Bill filed for Pioneer to spend at deficit

  • Pioneer Valley Regional School. ANDY CASTILLO

Recorder Staff
Tuesday, June 26, 2018

NORTHFIELD — A bill by state representatives Paul Mark (D-Peru) and Susannah Whipps (I-Athol) to allow the Pioneer Regional School District to spend at a deficit was filed in the state legislature on Tuesday, state officials told the School Committee at its meeting Tuesday night.

The bill, if passed, will allow the School Committee to pass a new budget that would include borrowed money. The budget that the committee approved in March, of $14,077,538, is at least $400,000 short of what the district will need to operate for the coming school year.

Last week, the committee voted to take a loan of $450,000. The alternative would have been to ask the towns for more money, which would have required an override of the Proposition 2½ restriction against increasing tax rates by more than 2½ percent per year.

“That’s very difficult,” said Mary Jane Handy, director of accounts at the state’s Department of Revenue. “It’s hard enough to get an override when there is a brand new school being built or a brand new facility.”

“We are probably going to deficit spend in (fiscal year) ‘19,” Department of Elementary and Secondary Education Associate Commissioner Jay Sullivan said. “It is what it is. Unless the School Committee feels that they can live within that 14.077 (million).”

But at the School Committee’s meetings last week and on Tuesday, committee members insisted there is nothing more that can be cut.

The bill would also suspend the part of the district agreement requiring each town to have its own elementary school. This would allow the district to close a school if deemed necessary to do so. School Committee members Peggy Kaeppel and Sharon Fontaine, both from Leyden, have supported closing Pearl Rhodes Elementary School on the grounds that Leyden’s school is too expensive to operate and that the students would be better served in larger classes and better facilities.

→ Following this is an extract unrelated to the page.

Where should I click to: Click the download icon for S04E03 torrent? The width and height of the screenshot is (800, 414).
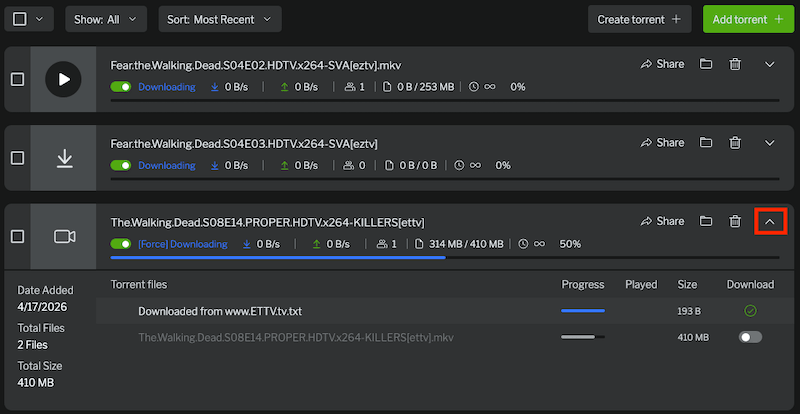coord(64,158)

“It’s the parents that resist the change,” Kaeppel said. “Those kids, if they go to Bernardston, in a few days they’re going to come skipping home: ‘I’ve got a new best friend, I’ve got a gym’ — which Leyden doesn’t have.”

Sullivan urged the school board to make residents aware of how little can be funded with the current budget.

“You need to convince your stakeholders of what it would take to run the budget at $14,077,538,” Sullivan said. “What impact would that have on key positions? What impact would that have on other positions? They need to be aware of that.”